Patients in California and around the country who undergo surgical procedures in low-volume hospitals are more likely to die or encounter complications than patients who are operated on in busier medical facilities. This was the conclusion reached by researchers from U.S. New & World Report after they studied the outcomes of patients who underwent 10 common surgical procedures in both high-volume and low-volume hospitals. The procedures included heart operations, hip and knee replacements and bariatric staple surgery.
The link between surgical mistakes and hospitals with low surgical volumes was first reported by the New England Journal of Medicine in 1979. Patient outcomes in low-volume hospitals are poorer because surgeons who lack practice or experience are more likely to make mistakes. Most low-volume hospitals are located in sparsely populated areas, and their surgeons lack experience because they perform so few surgical procedures.

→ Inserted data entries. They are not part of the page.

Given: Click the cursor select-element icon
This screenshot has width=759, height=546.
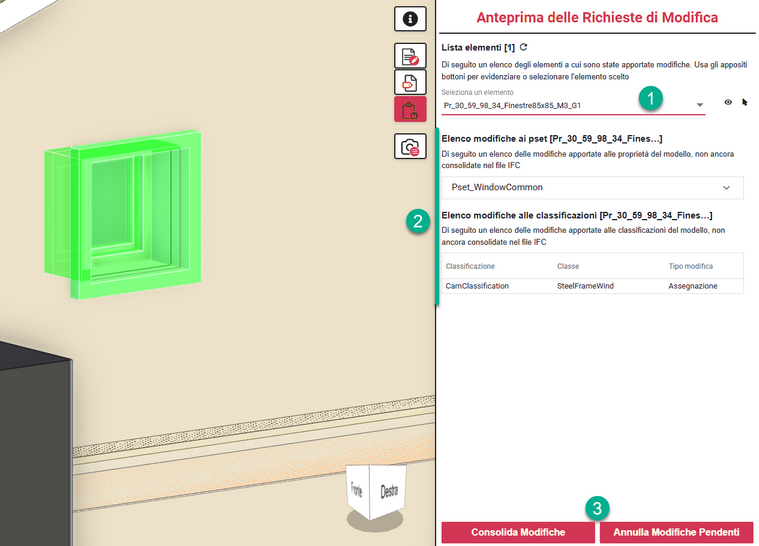Looking at the screenshot, I should tap(744, 102).
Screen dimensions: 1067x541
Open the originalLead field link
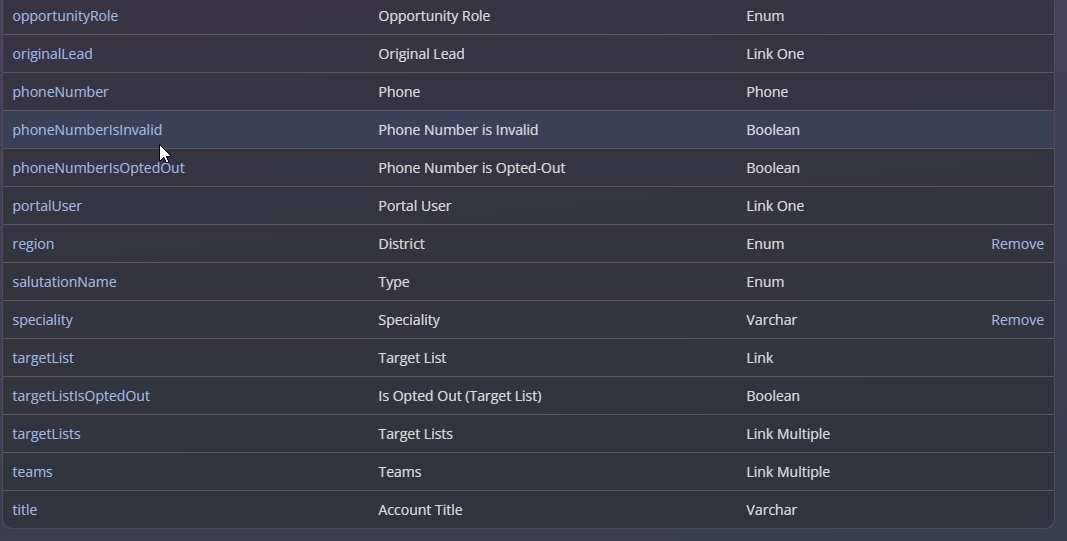(x=52, y=54)
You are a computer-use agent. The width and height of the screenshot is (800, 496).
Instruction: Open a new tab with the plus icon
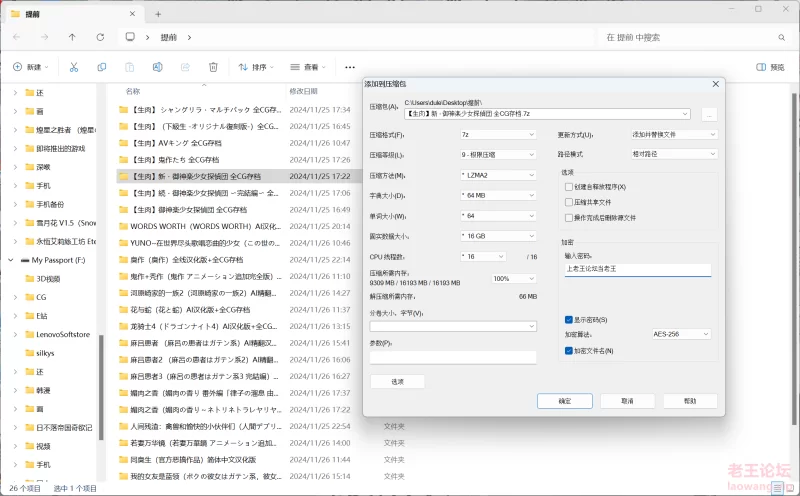[157, 14]
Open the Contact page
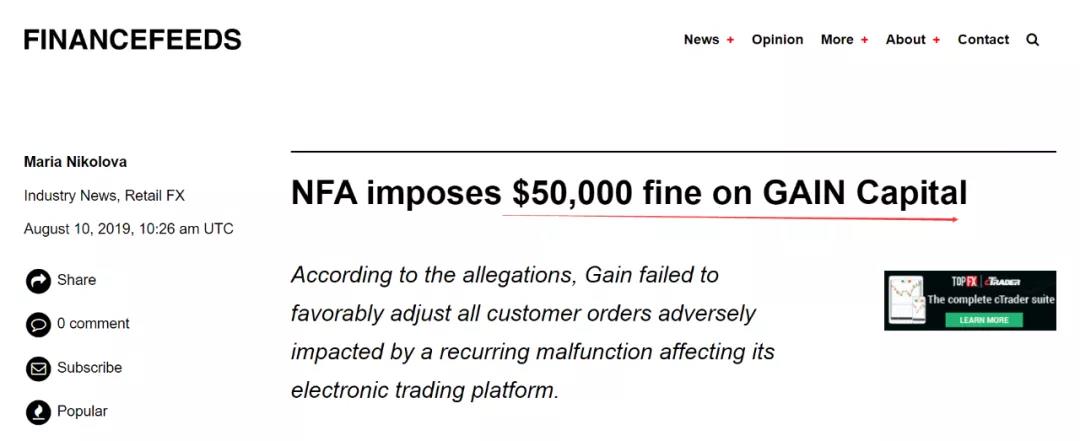This screenshot has width=1080, height=441. (x=983, y=40)
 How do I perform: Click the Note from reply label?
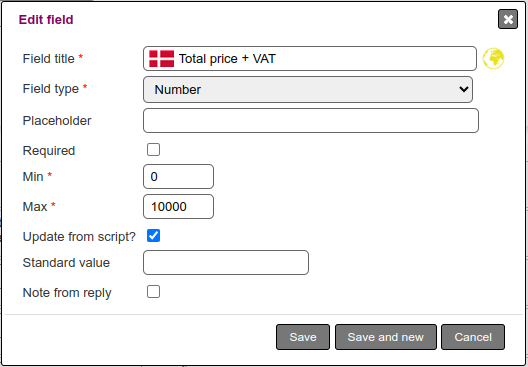[x=67, y=293]
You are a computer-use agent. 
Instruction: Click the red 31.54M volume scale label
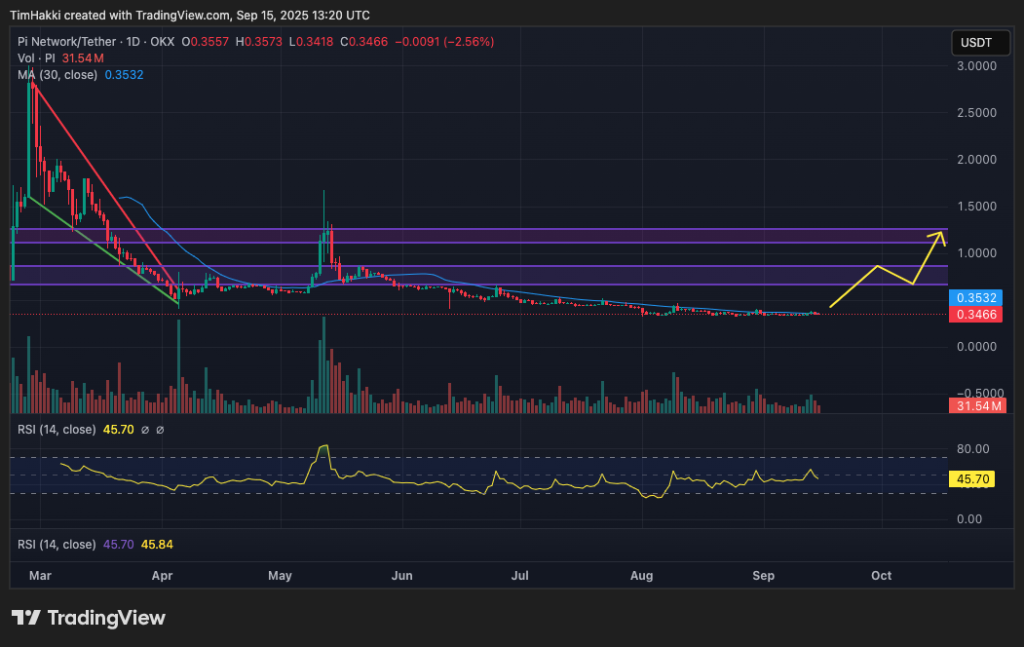(x=977, y=406)
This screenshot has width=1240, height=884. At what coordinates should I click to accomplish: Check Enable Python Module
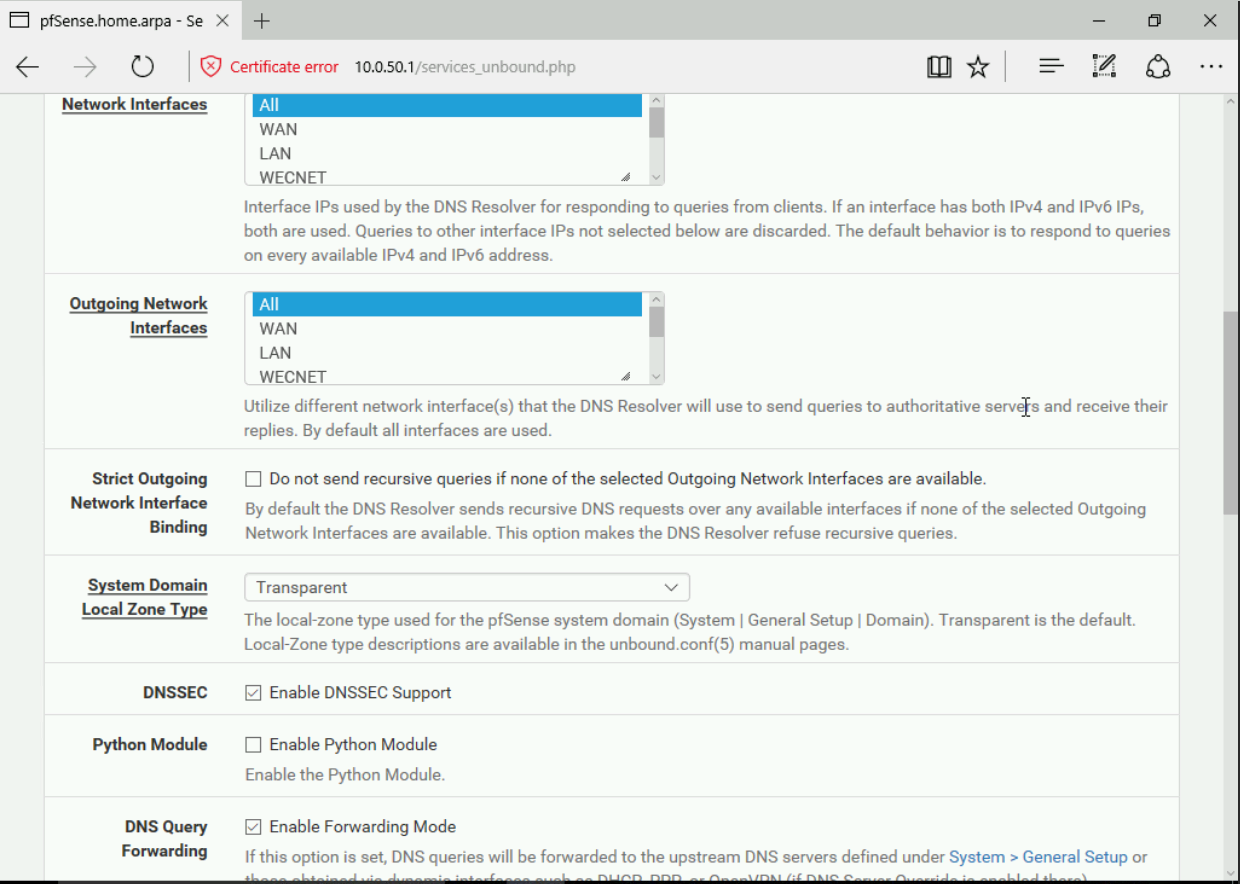pos(254,745)
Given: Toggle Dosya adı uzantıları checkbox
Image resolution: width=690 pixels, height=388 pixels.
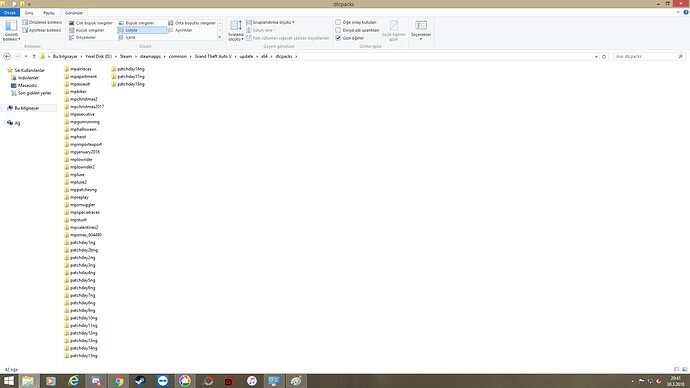Looking at the screenshot, I should click(x=338, y=30).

Health systems set minimum standards
Surgical errors can cost hospitals a lot of money, which may be why three of the nation’s largest health systems have recently introduced experience standards for both hospitals and surgeons. Under these standards, only surgeons and hospitals that have performed a certain number of procedures will be authorized to operate on patients. About 10 million Americans undergo the procedures studied by U.S. New & World report each year, and about 250,000 of them are operated on in low-volume hospitals. Experts believe that more than 1,300 lives would be saved each year if all hospitals introduced experience standards.
Hospitals and doctors have known that surgical errors are more common in low-volume hospitals for decades, but the issue has received little coverage from the mainstream media. U.S. News & World Report conducted its research while developing a new ratings system that will evaluate hospitals based on patient outcomes. Health systems may be implementing changes after years of inaction because they are worried about this kind of transparency.